Exercise details:
Could you please find each line in the records that contains the word "title" and copy it?

Material for this task:
/---

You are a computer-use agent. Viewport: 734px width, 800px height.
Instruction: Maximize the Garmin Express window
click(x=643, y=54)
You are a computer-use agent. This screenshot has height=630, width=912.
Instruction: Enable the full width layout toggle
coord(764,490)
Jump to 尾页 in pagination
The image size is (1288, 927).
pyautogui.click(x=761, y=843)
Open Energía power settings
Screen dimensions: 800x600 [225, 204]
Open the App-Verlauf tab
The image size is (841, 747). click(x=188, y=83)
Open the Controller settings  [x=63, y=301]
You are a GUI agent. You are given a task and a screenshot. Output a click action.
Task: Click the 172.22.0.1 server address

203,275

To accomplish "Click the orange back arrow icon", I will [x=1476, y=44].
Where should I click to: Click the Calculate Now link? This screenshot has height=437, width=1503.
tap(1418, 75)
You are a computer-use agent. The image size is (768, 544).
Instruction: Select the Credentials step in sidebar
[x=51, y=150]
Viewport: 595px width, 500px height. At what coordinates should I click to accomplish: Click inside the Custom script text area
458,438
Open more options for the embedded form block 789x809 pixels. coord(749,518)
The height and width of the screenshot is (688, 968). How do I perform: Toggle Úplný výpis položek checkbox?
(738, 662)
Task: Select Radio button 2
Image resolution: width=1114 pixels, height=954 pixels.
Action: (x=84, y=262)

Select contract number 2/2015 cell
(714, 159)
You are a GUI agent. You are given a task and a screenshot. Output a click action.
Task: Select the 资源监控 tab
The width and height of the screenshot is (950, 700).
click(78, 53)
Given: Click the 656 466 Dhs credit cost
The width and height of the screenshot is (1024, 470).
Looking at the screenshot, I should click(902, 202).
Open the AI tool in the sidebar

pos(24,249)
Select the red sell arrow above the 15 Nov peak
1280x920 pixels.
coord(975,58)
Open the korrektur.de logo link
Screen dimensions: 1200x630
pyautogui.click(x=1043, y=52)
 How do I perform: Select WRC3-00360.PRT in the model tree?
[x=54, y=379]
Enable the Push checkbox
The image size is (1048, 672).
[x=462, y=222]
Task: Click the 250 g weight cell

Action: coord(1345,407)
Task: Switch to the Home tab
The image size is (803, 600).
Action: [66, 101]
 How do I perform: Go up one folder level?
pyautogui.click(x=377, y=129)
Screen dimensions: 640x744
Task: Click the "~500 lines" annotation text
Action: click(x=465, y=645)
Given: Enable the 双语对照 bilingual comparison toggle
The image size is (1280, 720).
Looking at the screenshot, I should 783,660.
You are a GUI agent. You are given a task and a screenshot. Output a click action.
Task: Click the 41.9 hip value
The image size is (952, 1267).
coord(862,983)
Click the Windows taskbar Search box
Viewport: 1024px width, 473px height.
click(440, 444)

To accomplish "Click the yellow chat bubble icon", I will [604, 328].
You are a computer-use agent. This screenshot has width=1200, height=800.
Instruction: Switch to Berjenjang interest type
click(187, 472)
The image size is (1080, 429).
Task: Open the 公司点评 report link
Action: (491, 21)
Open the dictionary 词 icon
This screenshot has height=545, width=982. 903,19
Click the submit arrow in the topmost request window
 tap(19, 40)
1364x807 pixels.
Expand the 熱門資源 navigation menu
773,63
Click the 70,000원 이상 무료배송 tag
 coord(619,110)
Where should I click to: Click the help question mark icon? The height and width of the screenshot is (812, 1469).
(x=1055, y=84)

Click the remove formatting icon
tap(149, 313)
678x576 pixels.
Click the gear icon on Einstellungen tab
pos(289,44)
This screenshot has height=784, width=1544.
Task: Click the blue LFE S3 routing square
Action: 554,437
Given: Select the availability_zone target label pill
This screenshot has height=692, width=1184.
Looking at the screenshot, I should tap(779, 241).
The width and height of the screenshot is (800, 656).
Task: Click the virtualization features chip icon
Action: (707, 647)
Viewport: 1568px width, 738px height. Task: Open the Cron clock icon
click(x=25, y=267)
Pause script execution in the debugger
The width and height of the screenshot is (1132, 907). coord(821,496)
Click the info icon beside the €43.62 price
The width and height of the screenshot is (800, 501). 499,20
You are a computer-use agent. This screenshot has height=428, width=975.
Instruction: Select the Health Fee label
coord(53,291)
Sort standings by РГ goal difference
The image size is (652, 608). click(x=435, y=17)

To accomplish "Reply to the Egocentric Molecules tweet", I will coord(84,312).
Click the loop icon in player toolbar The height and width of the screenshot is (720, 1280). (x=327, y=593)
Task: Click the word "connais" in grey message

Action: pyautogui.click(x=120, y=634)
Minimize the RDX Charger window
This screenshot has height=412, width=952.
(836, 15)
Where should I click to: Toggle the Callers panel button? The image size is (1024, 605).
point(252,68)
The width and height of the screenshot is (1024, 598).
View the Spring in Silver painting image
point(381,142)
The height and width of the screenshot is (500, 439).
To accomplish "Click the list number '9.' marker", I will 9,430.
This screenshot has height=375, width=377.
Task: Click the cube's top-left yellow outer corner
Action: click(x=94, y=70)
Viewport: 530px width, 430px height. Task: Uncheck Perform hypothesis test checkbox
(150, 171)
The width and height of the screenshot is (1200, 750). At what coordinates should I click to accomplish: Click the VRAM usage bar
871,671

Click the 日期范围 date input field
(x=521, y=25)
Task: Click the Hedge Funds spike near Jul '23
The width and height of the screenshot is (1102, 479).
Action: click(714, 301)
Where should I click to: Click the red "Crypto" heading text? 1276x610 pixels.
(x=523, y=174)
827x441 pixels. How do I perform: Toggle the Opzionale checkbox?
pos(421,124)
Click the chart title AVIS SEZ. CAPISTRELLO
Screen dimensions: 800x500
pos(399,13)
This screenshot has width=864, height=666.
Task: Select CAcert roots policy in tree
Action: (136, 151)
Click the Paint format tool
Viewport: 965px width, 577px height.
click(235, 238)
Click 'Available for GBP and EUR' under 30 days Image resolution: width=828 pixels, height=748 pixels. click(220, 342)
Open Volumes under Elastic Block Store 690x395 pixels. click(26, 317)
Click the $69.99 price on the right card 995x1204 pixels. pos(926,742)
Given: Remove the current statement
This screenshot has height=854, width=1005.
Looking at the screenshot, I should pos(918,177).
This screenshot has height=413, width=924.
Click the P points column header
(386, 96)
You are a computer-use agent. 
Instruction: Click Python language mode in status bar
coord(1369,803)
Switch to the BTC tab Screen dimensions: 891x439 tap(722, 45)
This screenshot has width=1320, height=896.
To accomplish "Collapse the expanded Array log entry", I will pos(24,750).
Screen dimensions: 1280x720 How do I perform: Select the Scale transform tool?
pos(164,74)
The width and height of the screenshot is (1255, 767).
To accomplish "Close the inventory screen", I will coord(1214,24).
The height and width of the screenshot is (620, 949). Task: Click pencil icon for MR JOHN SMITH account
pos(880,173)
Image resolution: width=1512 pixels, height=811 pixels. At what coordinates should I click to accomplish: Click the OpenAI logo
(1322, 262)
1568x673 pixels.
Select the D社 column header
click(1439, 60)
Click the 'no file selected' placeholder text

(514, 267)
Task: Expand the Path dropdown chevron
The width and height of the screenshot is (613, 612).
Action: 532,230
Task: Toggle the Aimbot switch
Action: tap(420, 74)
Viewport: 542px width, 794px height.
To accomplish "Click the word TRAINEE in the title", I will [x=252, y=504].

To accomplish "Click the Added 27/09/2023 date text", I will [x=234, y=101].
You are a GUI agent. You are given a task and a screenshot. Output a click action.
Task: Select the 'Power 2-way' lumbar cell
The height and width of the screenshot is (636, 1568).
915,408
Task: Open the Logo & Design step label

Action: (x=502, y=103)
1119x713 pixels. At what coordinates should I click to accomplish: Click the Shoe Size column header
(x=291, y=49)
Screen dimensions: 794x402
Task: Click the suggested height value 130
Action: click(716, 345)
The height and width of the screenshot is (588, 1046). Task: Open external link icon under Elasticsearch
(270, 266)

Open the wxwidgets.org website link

\---

Written response:
Click the chart title AVIS SEZ. CAPISTRELLO
To accomplish "Click the word TRAINEE in the title", I will [x=252, y=504].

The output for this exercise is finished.